It is not the job of the taxpayer funded national broadcaster to act as a counterweight to other media or mainstream ideologies perceived to be too right wing by a staff whose centre of gravity is way to the left.
Why is it that the only intentionally liberal/conservative program on Radio National is titled Counterpoint? It is a counterpoint to a way of thinking that dominates the culture of the ABC in the taken-for-granted assumptions of the mentalities of the “people-like-us” who broadcast to other “people-like-us”. I think these recent observations by British journalist Nick Cohen about how things have changed in British cultural institutions is relevant to the ABC:
A contact at the BBC says that when the workers were the repository of radical liberal hopes in the Sixties, his predecessors encouraged working-class writers and directors. Now women and members of ethnic minorities have unparalleled opportunities, and that is a welcome advance, but the beneficiaries of the new order are always from the upper middle class. In the name of diversity, everyone is the same.
High cultural institutions that once dreamt of a proletarian uprising now treat the white working class as racists or squares. As Michael Collins, a rare modern example of a working-class intellectual, put it in The Likes of Us: “The vision of a multi-cultural Utopia needed its common enemy, and it was increasingly the tribe that played a major role in previous Utopian fantasies.” (The Observer, March 21, 2008.)
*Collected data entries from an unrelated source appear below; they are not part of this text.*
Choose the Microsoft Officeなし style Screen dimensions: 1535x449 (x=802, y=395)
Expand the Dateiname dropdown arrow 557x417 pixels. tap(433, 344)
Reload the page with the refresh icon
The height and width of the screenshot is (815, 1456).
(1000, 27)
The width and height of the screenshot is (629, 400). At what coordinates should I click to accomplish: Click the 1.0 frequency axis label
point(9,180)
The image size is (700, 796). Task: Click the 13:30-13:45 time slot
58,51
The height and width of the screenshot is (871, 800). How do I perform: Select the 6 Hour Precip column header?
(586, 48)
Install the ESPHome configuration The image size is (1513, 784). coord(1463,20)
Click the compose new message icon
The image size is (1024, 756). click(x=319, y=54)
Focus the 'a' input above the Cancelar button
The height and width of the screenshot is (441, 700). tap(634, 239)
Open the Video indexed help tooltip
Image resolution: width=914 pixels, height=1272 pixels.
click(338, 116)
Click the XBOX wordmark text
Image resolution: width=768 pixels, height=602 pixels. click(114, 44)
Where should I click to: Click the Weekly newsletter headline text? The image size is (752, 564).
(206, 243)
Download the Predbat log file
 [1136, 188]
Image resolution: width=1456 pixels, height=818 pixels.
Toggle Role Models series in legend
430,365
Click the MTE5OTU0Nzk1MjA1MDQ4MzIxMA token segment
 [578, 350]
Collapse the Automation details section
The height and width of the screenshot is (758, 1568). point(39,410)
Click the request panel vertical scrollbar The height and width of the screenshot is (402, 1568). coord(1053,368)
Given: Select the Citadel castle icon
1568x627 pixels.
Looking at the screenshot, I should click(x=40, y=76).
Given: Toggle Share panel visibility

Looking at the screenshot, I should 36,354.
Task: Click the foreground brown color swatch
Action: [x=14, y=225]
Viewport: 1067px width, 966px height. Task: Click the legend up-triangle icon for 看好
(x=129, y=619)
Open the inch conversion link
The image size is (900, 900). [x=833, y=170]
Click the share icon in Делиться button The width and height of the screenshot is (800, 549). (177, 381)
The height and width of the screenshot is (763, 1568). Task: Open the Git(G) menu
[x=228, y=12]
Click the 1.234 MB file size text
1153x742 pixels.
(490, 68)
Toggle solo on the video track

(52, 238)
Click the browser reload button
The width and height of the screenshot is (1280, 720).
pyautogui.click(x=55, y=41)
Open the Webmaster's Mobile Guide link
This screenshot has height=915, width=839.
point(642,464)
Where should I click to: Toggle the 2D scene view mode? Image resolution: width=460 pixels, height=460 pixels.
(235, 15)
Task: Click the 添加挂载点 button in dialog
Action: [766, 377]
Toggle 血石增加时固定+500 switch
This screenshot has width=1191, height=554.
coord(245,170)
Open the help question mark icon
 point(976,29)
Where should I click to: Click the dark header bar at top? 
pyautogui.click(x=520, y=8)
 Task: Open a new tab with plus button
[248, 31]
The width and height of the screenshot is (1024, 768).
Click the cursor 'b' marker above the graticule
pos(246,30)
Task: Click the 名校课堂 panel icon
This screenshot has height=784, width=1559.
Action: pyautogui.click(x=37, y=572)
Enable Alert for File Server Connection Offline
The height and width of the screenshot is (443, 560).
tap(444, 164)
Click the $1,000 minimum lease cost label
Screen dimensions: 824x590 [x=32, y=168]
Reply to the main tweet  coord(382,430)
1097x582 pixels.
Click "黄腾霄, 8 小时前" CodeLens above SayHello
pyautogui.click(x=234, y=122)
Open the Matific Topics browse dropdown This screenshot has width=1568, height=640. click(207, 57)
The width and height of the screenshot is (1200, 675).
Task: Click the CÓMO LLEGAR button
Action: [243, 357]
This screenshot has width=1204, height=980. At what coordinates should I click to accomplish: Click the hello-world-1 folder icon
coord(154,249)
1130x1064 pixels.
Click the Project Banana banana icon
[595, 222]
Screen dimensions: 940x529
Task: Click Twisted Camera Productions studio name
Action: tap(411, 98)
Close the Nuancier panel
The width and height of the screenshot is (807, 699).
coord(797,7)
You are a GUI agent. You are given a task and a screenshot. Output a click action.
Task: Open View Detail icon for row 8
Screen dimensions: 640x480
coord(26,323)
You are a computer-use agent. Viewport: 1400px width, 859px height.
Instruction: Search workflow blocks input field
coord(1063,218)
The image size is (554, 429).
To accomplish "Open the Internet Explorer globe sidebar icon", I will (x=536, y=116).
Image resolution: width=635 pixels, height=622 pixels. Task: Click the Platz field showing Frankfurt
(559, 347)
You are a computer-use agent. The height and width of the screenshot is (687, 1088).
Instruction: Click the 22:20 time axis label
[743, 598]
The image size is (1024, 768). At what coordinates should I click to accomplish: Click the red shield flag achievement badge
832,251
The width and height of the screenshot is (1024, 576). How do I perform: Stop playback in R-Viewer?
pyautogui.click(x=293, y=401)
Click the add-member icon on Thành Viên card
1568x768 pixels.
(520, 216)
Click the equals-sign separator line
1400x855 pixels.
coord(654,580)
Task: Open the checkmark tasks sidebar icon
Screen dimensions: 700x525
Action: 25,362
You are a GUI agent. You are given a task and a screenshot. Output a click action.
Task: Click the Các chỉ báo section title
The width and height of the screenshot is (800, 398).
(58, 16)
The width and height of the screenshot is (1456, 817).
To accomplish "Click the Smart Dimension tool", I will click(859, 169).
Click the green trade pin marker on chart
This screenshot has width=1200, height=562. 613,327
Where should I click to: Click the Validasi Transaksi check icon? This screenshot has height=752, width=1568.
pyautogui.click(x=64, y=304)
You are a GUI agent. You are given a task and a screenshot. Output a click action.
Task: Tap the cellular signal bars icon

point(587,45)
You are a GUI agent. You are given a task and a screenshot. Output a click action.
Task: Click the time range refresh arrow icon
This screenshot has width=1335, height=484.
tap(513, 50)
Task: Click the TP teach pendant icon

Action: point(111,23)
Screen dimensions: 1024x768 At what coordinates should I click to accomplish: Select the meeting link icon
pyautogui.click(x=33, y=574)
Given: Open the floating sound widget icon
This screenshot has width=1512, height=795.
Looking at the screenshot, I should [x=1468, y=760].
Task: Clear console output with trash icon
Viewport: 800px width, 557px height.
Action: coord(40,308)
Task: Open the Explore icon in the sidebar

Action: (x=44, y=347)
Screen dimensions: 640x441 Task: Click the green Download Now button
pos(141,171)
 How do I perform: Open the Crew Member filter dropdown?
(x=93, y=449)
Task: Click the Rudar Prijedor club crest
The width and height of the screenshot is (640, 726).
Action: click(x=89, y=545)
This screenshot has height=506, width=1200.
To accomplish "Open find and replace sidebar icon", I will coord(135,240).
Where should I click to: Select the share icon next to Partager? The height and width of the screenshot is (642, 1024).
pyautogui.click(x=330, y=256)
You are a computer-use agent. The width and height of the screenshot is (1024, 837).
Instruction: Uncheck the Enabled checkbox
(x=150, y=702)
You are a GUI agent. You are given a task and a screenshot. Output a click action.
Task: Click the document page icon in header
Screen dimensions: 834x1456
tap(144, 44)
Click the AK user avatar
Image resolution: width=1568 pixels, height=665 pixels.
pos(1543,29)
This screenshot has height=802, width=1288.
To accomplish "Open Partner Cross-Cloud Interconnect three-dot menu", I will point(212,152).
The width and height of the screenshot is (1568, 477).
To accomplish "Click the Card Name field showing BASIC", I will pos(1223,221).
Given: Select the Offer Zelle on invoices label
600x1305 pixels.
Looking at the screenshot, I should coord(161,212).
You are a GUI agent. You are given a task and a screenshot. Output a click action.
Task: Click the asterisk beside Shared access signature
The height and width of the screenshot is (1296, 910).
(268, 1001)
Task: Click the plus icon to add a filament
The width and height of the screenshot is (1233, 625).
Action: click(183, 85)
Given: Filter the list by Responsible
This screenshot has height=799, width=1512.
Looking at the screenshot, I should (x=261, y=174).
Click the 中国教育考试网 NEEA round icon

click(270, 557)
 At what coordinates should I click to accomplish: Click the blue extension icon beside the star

This noticeably homogenous class of inner city, tertiary educated social professionals, often referred to as the “chattering classes”, has an identity that developed together with mass tertiary education. While the old left emphasised economic reforms to help the working class, the new class focused on issues such as refugees, multiculturalism, reconciliation, civil liberties, and so on.
This new class of social professionals includes teachers, academics, public servants and welfare workers who adopt distinct ideological positions and values that serve as social markers for the new class. The “knowledge-class”, which includes ABC journalists, is an important segment within the new educated class who have more distinct values that increasingly set them apart from business and the general community.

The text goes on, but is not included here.